(Stored records)

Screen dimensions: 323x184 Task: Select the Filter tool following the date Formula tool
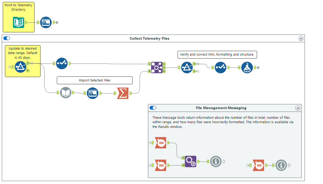pyautogui.click(x=62, y=63)
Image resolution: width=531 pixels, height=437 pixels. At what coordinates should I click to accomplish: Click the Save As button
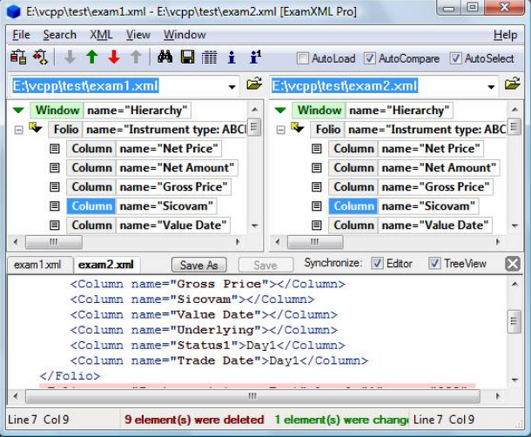[199, 265]
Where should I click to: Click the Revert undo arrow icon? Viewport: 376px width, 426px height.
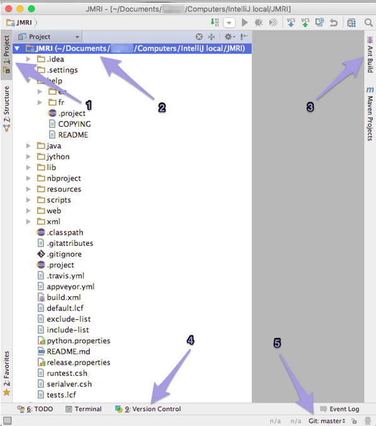tap(333, 23)
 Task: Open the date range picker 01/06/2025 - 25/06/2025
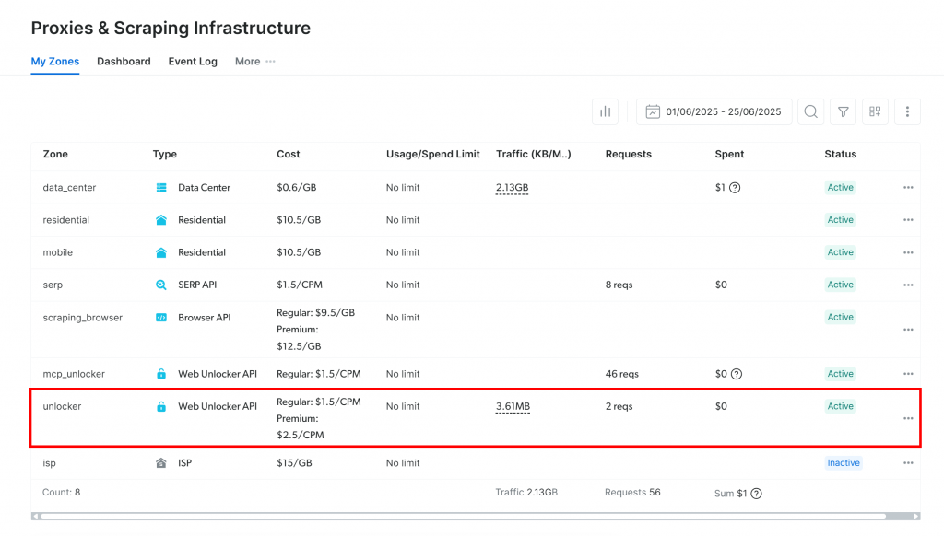714,111

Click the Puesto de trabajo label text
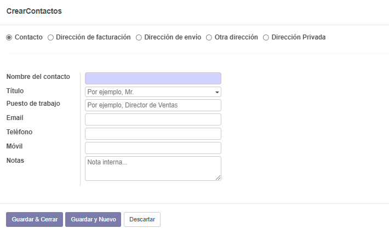pos(33,104)
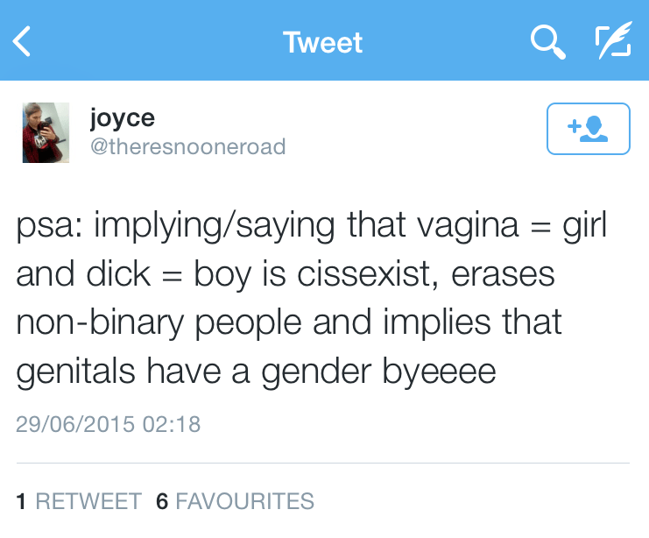
Task: Open joyce's profile picture
Action: click(x=46, y=132)
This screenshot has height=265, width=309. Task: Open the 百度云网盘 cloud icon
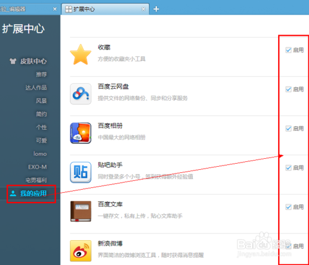pos(80,94)
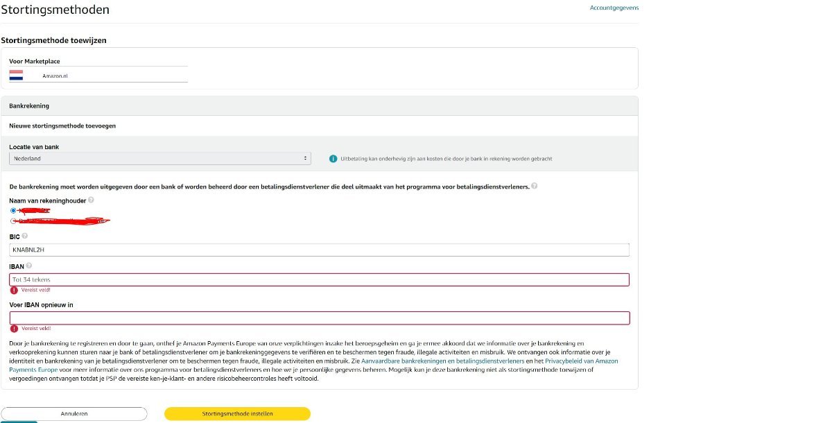Click the help icon next to IBAN label
This screenshot has width=832, height=423.
tap(29, 266)
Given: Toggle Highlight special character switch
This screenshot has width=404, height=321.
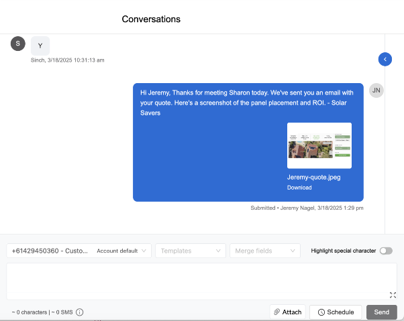Looking at the screenshot, I should [x=386, y=251].
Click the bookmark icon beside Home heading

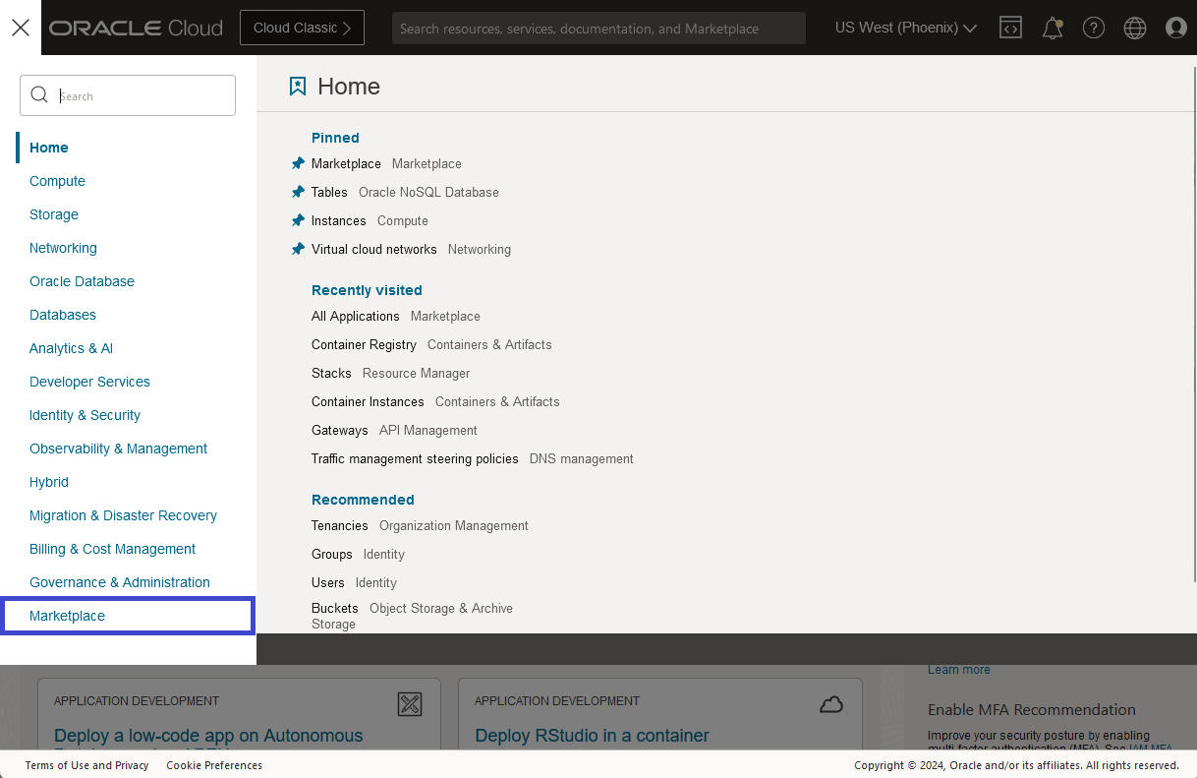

**Your task:** Write out the lines above from the one with "Where should I" through the one with "Given: Toggle Highlight", ends included, exactly; no picture goes in.

**Solution for this exercise:**
Where should I click to: Click the Revert undo arrow icon? Viewport: 376px width, 426px height.
tap(333, 23)
 Task: Open the date range picker 01/06/2025 - 25/06/2025
714,111

Click the Puesto de trabajo label text
pos(33,104)
Task: Open joyce's profile picture
Action: click(x=46, y=132)
This screenshot has height=265, width=309. Task: Open the 百度云网盘 cloud icon
pos(80,94)
Click the help icon next to IBAN label
This screenshot has width=832, height=423.
tap(29, 266)
Given: Toggle Highlight special character switch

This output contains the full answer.